• [Short exercise]:
Please continue the passage on the social rights of refugees, picking up right after its last sentence.

--- Start Page ---

22. There are, on the other hand, certain countries where the access of refugees, like that of other foreigners, to the labour market, is restricted. The numbers of refugees involved are relatively small and in many cases a solution has been found by UNHCR facilitating their resettlement in other countries.
Improvement of the social rights of refugees in the framework of regional legal instruments
23. The High Commissioner has continued his efforts for the assimilation of the legal status of refugees to the nationals of their countries of residence not only on a national basis, but also within the framework of legal instruments adopted on a regional basis. His task has been facilitated by the willing co-operation of regional inter-governmental organizations, such as the Council of Europe, the Organization for European Co-operation and Development and the European Economic Community.
24. A great measure of assimilation of refugees to the nationals of their countries of residence has been achieved on a regional basis in Europe as far social security is concerned. The High Commissioner is paying particular attention to the question of freedom of access to employment and freedom of circulation of refugee manpower on a regional level, fields of particular importance for the successful economic absorption of refugees, and in these matters he greatly values the co-operation of the inter-governmental organizations concerned.

--- End Page ---
--- Start Records shown ---

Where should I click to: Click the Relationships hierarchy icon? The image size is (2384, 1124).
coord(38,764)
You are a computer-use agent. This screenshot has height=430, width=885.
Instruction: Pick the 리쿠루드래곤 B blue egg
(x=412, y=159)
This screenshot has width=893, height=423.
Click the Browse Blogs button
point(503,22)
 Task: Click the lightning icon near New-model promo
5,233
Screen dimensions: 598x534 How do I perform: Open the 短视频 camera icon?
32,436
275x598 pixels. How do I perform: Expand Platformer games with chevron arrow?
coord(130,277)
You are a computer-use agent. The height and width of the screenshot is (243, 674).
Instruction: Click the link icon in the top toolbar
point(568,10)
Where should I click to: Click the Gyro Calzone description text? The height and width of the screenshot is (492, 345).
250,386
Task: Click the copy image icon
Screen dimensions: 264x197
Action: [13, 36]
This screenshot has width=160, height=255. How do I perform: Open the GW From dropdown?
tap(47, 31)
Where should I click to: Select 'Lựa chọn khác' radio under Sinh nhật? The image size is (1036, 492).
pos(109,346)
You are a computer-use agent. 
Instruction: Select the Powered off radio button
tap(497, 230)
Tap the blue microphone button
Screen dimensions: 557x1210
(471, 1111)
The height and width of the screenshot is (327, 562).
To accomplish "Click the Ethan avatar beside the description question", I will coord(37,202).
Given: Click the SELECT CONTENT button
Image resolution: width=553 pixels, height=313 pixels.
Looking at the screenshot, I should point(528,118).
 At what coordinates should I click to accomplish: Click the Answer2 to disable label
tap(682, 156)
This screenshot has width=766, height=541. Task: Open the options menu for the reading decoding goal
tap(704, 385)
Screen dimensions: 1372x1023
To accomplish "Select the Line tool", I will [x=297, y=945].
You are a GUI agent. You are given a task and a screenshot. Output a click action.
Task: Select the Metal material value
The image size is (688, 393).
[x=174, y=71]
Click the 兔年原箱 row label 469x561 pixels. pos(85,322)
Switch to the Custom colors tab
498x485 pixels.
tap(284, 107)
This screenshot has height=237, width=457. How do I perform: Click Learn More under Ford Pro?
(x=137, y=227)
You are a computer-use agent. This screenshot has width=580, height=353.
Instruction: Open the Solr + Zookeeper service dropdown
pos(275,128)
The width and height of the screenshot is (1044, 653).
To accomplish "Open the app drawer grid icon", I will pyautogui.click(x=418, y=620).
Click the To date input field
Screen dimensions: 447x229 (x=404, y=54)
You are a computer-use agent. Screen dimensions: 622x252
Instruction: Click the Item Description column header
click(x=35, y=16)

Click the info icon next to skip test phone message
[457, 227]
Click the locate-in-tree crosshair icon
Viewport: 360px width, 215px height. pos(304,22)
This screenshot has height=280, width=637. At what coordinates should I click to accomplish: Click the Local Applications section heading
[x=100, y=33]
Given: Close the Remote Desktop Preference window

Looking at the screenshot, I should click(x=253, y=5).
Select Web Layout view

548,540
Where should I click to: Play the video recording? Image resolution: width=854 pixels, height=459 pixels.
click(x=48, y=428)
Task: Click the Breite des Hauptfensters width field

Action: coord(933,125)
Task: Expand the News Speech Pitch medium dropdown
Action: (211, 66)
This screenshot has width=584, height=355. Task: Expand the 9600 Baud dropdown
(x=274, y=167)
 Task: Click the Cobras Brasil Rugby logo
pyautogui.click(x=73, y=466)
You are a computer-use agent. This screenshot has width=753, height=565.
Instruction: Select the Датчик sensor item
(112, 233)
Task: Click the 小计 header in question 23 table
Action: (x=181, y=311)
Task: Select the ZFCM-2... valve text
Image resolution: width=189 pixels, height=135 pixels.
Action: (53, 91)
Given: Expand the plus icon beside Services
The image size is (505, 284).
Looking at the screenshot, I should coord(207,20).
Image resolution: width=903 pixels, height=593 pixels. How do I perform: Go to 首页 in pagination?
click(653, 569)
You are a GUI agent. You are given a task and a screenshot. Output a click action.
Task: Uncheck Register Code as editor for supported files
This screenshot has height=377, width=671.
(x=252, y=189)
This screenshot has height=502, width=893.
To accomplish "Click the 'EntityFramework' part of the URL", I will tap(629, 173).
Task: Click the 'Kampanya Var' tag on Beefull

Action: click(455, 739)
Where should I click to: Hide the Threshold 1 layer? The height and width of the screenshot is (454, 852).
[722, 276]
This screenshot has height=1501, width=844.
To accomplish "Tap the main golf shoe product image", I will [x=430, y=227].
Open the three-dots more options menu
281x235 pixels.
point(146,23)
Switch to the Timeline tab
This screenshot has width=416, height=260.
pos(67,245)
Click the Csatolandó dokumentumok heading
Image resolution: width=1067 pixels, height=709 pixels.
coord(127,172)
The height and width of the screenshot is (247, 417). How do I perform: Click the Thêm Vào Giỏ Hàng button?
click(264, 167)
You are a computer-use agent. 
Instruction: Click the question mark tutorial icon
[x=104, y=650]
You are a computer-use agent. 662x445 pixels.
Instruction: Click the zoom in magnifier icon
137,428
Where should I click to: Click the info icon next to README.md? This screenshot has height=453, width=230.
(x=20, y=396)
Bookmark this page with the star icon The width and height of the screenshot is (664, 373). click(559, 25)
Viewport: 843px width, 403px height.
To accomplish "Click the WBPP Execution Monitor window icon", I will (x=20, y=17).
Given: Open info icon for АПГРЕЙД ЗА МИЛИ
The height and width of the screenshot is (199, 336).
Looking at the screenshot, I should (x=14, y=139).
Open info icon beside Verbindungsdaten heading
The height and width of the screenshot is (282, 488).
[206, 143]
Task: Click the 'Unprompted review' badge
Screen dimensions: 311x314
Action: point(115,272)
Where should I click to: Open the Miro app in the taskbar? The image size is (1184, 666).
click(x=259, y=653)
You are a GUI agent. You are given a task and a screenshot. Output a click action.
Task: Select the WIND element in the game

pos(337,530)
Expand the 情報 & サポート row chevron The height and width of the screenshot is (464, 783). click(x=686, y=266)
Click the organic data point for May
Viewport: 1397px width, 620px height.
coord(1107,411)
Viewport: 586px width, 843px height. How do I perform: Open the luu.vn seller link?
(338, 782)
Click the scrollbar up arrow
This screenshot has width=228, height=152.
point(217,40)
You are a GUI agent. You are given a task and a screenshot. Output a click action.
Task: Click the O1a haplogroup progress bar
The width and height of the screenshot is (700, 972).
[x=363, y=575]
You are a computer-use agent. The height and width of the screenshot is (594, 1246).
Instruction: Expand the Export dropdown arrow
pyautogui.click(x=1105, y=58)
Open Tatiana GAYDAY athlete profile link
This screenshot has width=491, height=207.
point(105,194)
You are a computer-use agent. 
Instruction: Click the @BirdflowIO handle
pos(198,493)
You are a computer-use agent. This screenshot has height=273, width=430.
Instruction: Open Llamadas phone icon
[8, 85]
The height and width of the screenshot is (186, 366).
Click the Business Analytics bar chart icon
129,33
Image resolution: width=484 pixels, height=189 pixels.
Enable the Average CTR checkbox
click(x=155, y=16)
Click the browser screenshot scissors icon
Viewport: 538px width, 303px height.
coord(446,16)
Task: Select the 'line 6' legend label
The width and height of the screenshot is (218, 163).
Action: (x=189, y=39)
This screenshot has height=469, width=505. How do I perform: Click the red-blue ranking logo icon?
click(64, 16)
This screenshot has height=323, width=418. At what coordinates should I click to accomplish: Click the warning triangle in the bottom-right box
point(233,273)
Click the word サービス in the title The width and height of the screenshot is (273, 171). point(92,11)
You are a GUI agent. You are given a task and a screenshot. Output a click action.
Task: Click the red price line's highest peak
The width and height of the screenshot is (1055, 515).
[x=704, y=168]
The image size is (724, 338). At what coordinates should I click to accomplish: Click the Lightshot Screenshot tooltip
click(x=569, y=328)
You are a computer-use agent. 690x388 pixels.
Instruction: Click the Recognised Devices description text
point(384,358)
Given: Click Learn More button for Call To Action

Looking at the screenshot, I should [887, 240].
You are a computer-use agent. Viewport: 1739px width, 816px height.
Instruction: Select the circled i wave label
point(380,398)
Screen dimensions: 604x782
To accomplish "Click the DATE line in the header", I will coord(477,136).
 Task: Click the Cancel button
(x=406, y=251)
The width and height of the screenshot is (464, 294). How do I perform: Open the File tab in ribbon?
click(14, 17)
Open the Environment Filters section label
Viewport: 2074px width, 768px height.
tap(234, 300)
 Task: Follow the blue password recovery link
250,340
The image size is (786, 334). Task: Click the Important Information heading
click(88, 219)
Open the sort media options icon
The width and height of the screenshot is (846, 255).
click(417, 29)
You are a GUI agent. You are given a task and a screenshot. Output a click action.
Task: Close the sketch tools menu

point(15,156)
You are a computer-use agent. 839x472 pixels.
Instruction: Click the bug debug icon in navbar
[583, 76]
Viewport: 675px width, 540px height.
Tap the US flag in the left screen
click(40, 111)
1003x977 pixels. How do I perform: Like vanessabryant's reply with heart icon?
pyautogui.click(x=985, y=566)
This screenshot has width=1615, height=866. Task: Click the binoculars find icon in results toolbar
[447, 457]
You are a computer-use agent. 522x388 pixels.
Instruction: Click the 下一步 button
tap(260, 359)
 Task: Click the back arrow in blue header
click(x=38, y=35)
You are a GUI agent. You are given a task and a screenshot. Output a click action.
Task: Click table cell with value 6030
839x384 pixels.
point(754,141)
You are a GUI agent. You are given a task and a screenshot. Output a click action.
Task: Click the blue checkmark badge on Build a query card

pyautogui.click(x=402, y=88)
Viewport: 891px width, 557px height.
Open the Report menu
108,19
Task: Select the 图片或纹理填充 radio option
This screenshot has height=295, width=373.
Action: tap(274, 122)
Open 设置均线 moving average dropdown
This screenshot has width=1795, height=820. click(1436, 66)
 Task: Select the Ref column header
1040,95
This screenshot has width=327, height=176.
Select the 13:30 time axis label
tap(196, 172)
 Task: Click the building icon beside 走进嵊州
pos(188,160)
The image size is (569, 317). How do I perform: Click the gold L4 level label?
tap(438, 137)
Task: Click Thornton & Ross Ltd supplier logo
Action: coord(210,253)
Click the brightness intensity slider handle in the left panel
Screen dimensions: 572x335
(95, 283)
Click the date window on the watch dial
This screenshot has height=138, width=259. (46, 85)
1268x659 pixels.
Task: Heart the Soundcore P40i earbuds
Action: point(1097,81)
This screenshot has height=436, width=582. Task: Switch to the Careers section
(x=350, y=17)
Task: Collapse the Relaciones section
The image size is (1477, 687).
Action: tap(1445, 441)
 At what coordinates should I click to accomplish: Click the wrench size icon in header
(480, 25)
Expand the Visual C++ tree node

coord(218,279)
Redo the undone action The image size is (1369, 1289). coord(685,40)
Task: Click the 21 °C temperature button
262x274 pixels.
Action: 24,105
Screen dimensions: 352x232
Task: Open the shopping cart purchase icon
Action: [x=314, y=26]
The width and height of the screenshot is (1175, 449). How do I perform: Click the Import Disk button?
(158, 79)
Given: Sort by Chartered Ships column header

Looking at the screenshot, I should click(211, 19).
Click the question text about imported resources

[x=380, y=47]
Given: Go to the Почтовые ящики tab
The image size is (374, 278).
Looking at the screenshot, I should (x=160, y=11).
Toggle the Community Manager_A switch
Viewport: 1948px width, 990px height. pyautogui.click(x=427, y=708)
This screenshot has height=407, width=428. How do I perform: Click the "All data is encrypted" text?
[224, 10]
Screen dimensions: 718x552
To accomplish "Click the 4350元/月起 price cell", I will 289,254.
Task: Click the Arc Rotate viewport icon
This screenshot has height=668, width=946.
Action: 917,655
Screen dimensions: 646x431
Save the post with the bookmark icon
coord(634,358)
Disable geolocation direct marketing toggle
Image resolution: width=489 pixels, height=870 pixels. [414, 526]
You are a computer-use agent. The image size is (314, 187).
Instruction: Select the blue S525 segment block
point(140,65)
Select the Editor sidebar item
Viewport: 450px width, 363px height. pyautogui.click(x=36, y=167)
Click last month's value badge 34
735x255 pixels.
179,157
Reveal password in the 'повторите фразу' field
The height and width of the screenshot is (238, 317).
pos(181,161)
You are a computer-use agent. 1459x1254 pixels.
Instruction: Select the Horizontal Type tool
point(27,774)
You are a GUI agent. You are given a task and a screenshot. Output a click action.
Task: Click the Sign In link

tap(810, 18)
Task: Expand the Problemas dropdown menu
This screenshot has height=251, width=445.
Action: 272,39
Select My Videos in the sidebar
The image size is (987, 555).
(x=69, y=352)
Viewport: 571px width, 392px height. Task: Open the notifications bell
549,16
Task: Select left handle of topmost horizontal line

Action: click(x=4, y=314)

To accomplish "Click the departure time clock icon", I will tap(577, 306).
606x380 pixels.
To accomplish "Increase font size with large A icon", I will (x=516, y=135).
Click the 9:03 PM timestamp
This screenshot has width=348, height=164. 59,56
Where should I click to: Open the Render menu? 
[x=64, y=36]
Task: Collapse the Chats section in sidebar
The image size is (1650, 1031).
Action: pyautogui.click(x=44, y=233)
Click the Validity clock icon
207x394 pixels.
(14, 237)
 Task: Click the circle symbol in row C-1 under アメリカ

--- End Records shown ---

• [Response to this task]:
25. The Office of the UNHCR has continued to administer the fund of DM 45 million, placed at the disposal of the High Commissioner under the Agreement with the Government of the Federal Republic of Germany, concluded on 5 October 1960, for the indemnification of victims of National Socialist persecution. The screening of the 40,000 applications has now reached an advanced stage. It is hoped that a substantial part of the fund will be distributed during the current year. The High Commissioner has also continued to co-operate with the German Federal authorities with regard to their implementation of article 1 of the Agreement.
26. The Office of UNHCR, in the exercise of its function of international protection, has continued to give special attention to the problems arising from claims of refugees for indemnification for persecution suffered under the National Socialist regime. The German Federal Government is considering final legislation on the matter of indemnification. The High Commissioner is following the problem closely, with a view to ensuring that the interests of the refugees are safeguarded. It is his hope to be able to report to the General Assembly later in the year the result of the deliberations on this problem in so far as they affect refugees.
Other aspects of the work of protection
27. Within the framework of its protection activities, the Office has facilitated contact between refugees wishing to return to their country of origin and the authorities of these countries. It has also acted as an intermediary between refugees and the authorities of their country of origin in those cases where refugees seek reunion with their families who wish to join them. In these activities the Office is closely co-operating with the International Committee of the Red Cross which is specially concerned with the problems of family reunion. It will be recalled that the conference of Plenipotentiaries on the 1951 Convention adopted recommendation B in the Final Act of the Convention, with a view to ensuring that the unity of the refugee's family is maintained. The High Commissioner is grateful to the competent authorities of the many countries which have made family reunion of refugees possible.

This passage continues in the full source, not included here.